> Задание:
Какие армии, согласно отрывку о боях на Западном фронте осенью 1918 года, оставили Лилль и Дуэ 17 октября?

> Цитируемый текст:
--------------------

17 октября 6-я и 17-я армии оставили Лилль и Дуэ и вместе с 4-й армией отступили за канал Дель в направлении Авельгем – Турнэ и Валансьен, 20-го противник подошел к этим городам. Местные жители вновь начали принимать участие в боях.
На южном крыле 17-й и во 2-й и 18-й армиях шли тяжелые бои. 17 и 18 октября противник энергично атаковал между Ле-Като и р. Уазой. Мы были вынуждены отвести фронт в районе к юго-западу от Ландреси до р. Уазы и за канал Самбра – Уаза. 19-го в боях наступила пауза, а с 20 октября неприятельские атаки стали распространяться к северу. Неприятель продвигался через Сольм и Ле-Като в направлении на Ландресси. Бои обошлись нам дорого. Войска дрались не везде хорошо, но часть дивизий вновь действовала блестяще. Повторялось все то же явление.
Фронт кронпринца германского сначала задержал левое крыло 18-й армии на р. Уазе, выше Ла-Фер. Попытки противника переправиться через р. Уазу были отбиты. 20 октября мы отошли на позицию Германа между р. Уазой и р. Сер, противник вплотную подошел к ней. Здесь также развились жестокие бои.
7-я и 1-я армии были атакованы между реками Сер и Эном, но полностью удержали свои позиции. 25 октября они отразили с большими потерями сильный натиск неприятеля.
Далее противник произвел сильный напор на р. Эн, до участка Вузье – Гранпрэ, в долине р. Эр и на высотах левого берега Мааса. Бои были очень тяжелыми, поглощали много сил, но не привели ни к каким существенным изменениям нашего фронта. Как и раньше, бои распространялись на восточный берег Мааса, но также не произвели здесь никаких изменений в положении. Далее к юго-востоку вплоть до швейцарской границы было боевое затишье.
25 октября вечером весь Западный фронт находился в величайшем напряжении. Бой шел на всем пространстве от голландской границы до Вердена. Армия больше ничего не получала от родины. Какое-либо поощрение отсутствовало. Это было чудо, что войска еще столь геройски дрались. Работы по эвакуации территории продолжались, несмотря на чрезвычайно трудные условия эксплуатации железных дорог.
Постройка позиции Антверпен – Маас медленно подвигалась вперед. Верховное командование должно было считаться с необходимостью в начале ноября отвести туда, в целях большего сокращения, фронт. Само собой разумеется, что это сокращение представляло такие же выгоды и для противника. Ввиду разрушения железных дорог сила неприятельского наступления на севере должна была уменьшиться. Надо было ожидать, что теперь он предпримет наступление в Лотарингии.
24 октября в Италии началось наступление итальянцев. Сначала удар был направлен на горный участок и лишь 26-го с полной силой обрушился на фронт по р. Пиаве. 25-го вечером еще не произошло особенно значительных событий. Австро-венгерский фронт еще держался, однако я все же предполагал, что Австро-Венгрия вскоре заключит мир. Ввиду этого, по соглашению с баварским военным министерством, были приняты первые оборонительные мероприятия на тирольской границе.
В Сербии генерал фон Кевес был вынужден отдать приказ об отходе за Дунай. На румынской границе по Дунаю и против румынской армии, расположенной на противоположном берегу Серета, не произошло никаких перемен, и там все продолжало еще балансировать.

--------------------

> Строки данных:
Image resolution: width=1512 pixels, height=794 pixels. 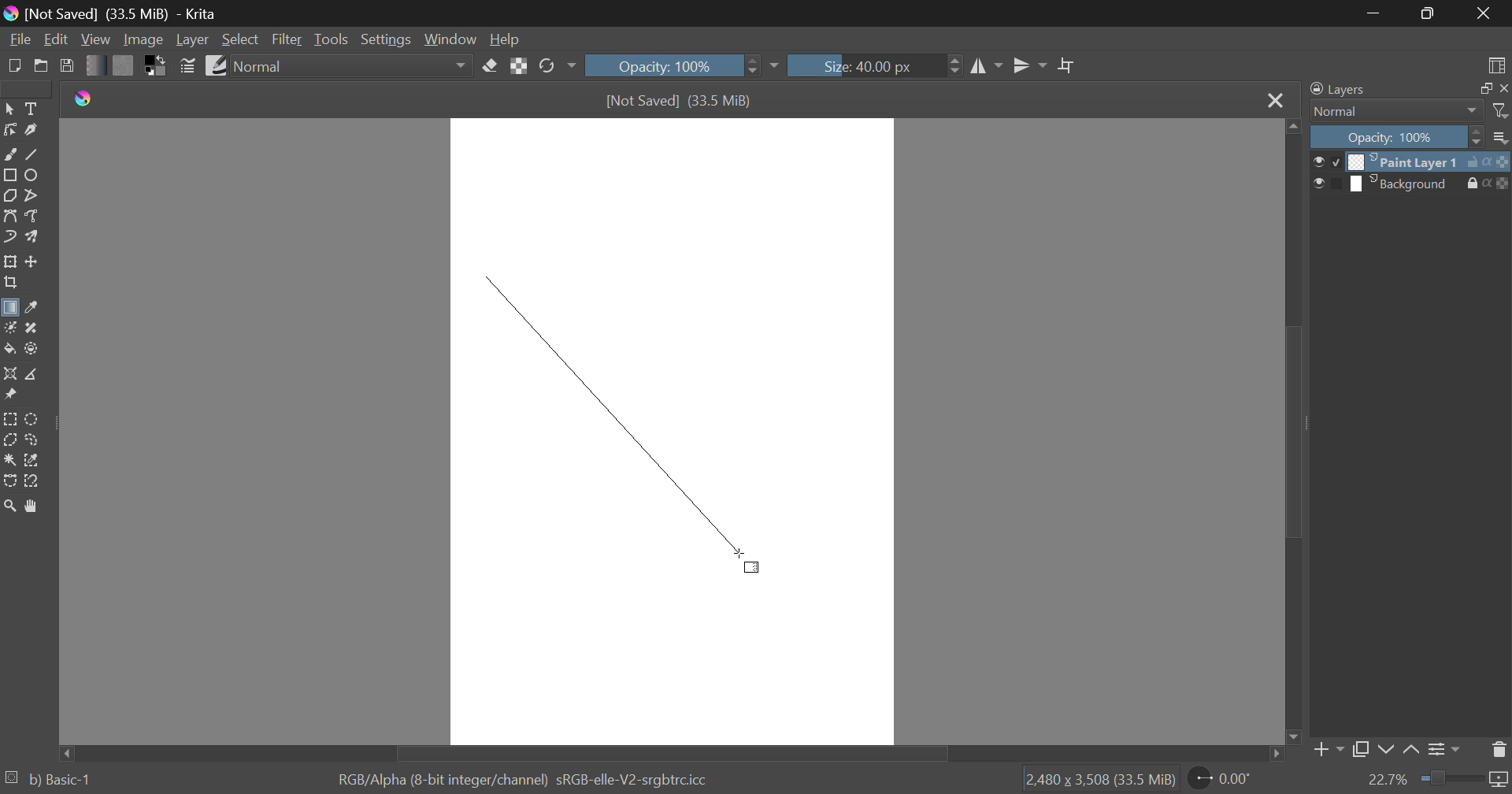 What do you see at coordinates (215, 64) in the screenshot?
I see `Brush Presets` at bounding box center [215, 64].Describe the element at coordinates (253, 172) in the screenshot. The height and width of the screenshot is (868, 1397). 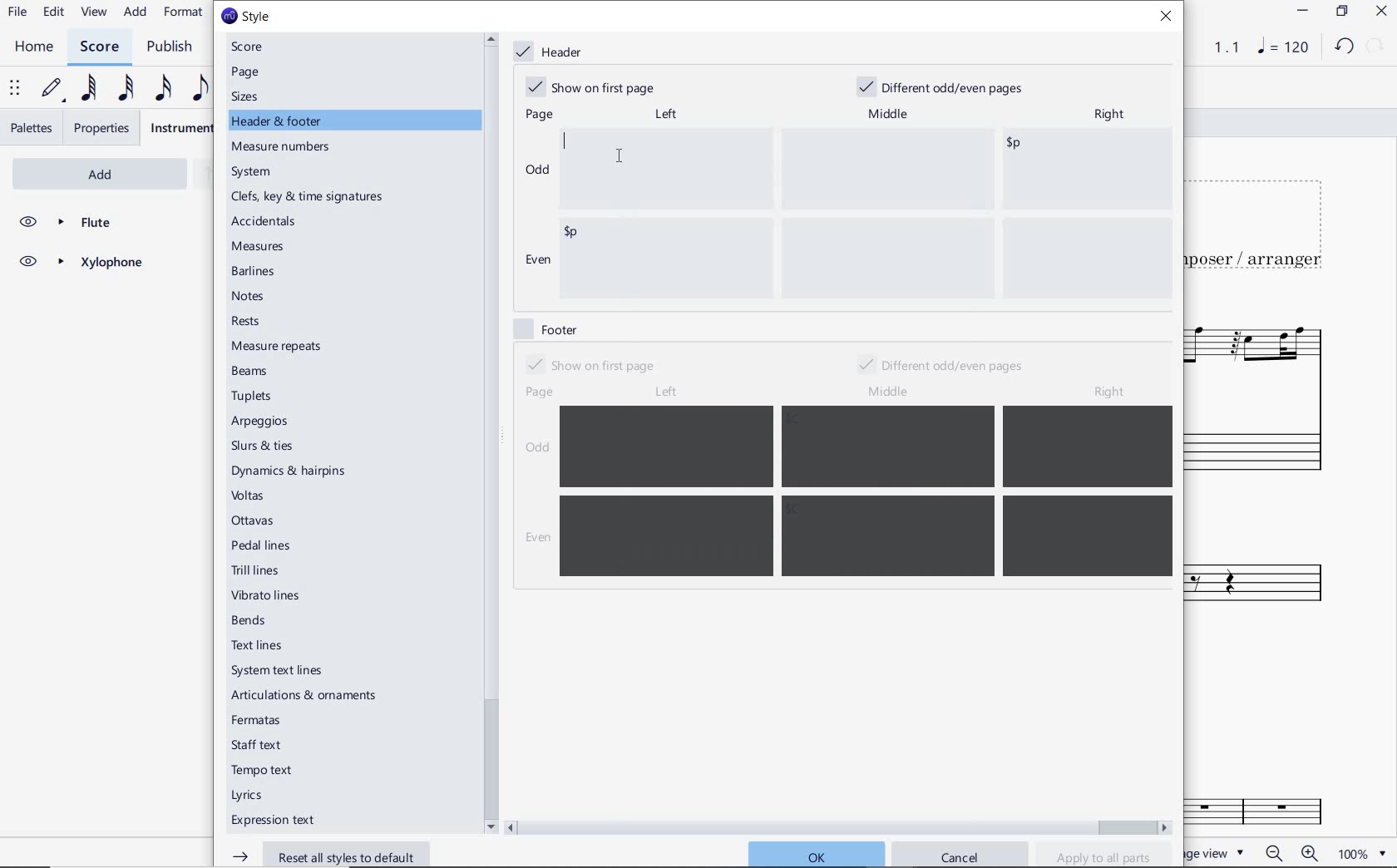
I see `system` at that location.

--------------------

> Ответ к заданию:
6-я и 17-я армии.